- RECORDS SUPPLIED -
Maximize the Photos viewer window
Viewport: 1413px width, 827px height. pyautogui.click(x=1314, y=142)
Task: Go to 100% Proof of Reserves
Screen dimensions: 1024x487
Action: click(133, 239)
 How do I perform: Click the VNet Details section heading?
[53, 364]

---

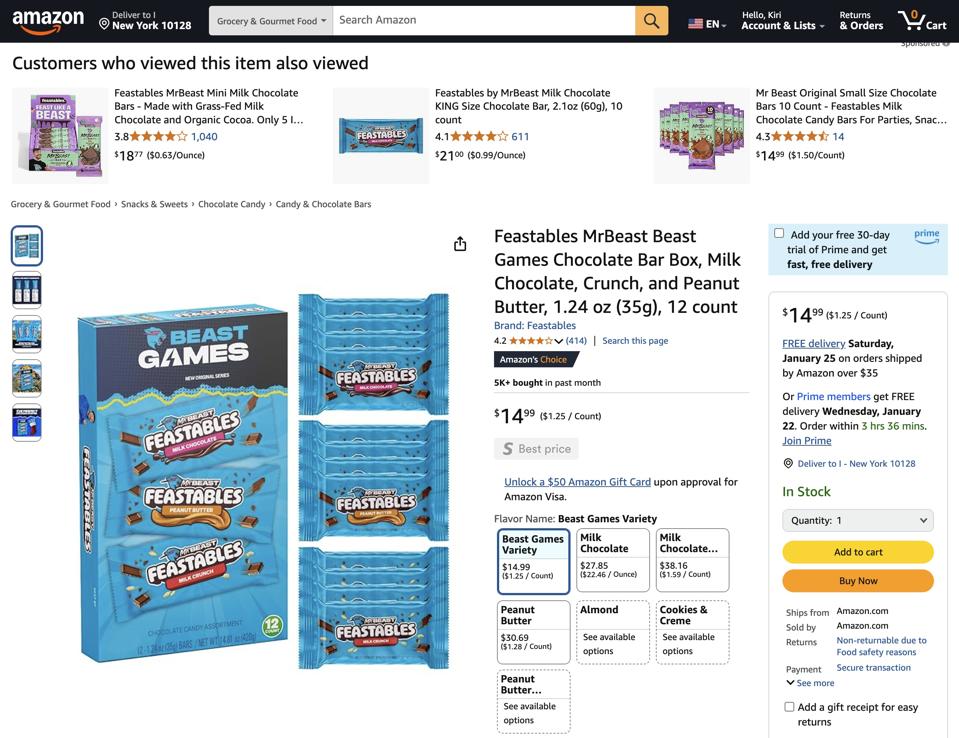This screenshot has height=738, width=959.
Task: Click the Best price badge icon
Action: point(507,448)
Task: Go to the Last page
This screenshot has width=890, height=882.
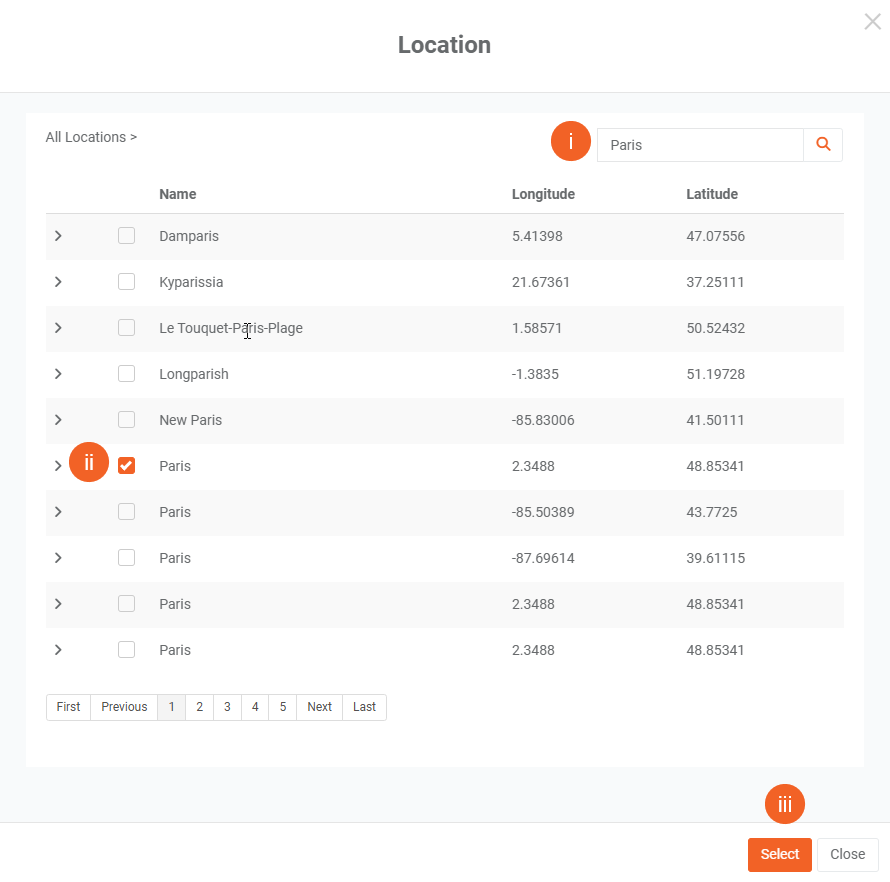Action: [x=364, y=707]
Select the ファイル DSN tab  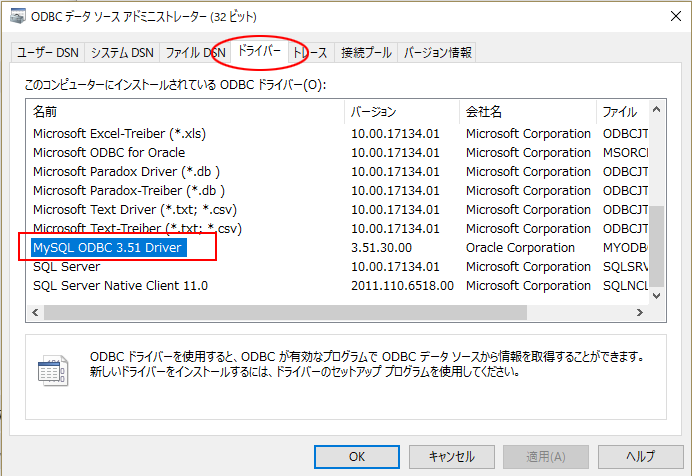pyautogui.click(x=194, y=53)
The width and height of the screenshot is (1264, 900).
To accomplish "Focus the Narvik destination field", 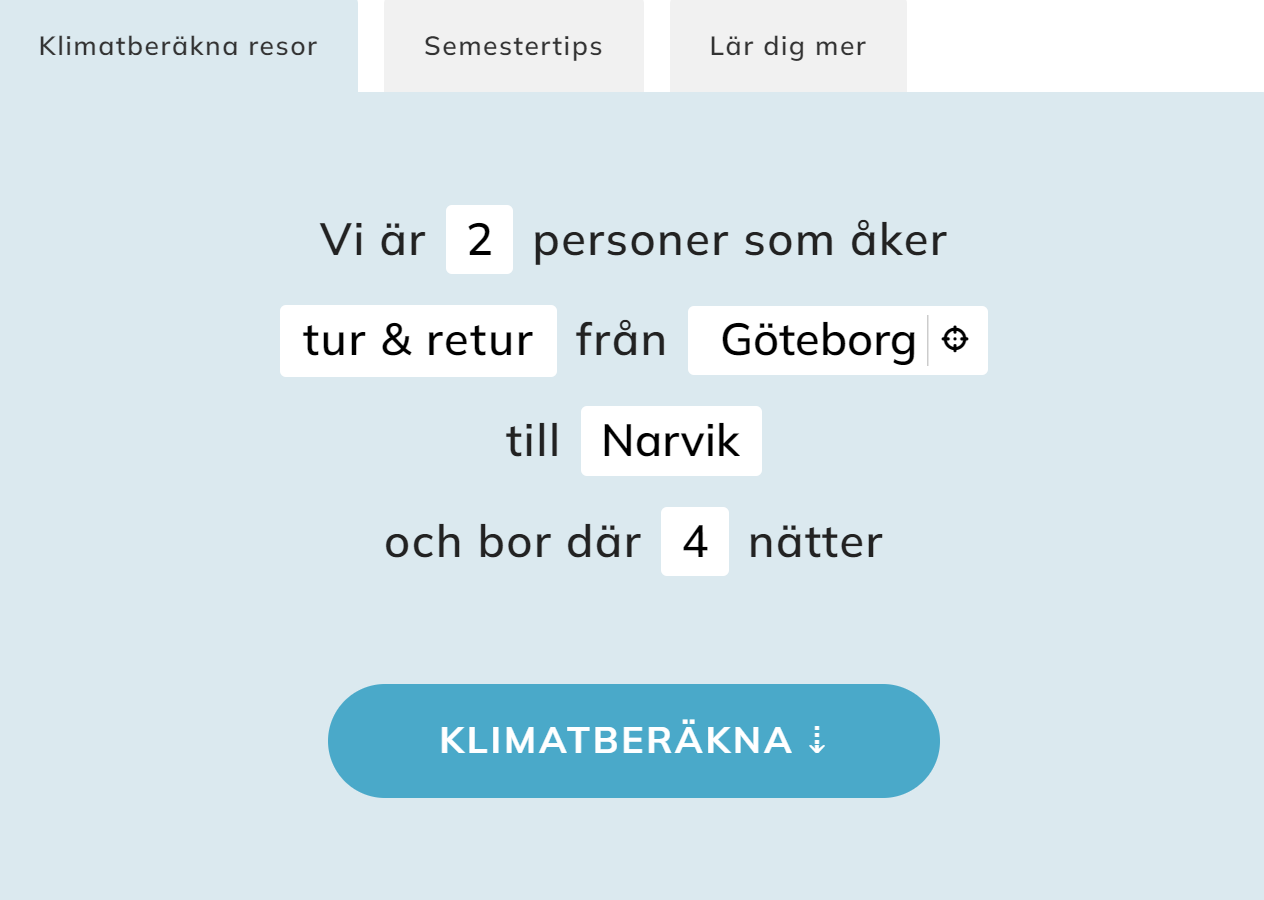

- EXERCISE REQUIREMENTS -
Of the records above, print only the lines from the one containing "The width and" through the one containing "the Narvik destination", inclusive and unaltered, leaving out pictures.

- RESPONSE TO THIS TASK -
The width and height of the screenshot is (1264, 900).
To accomplish "Focus the Narvik destination field", 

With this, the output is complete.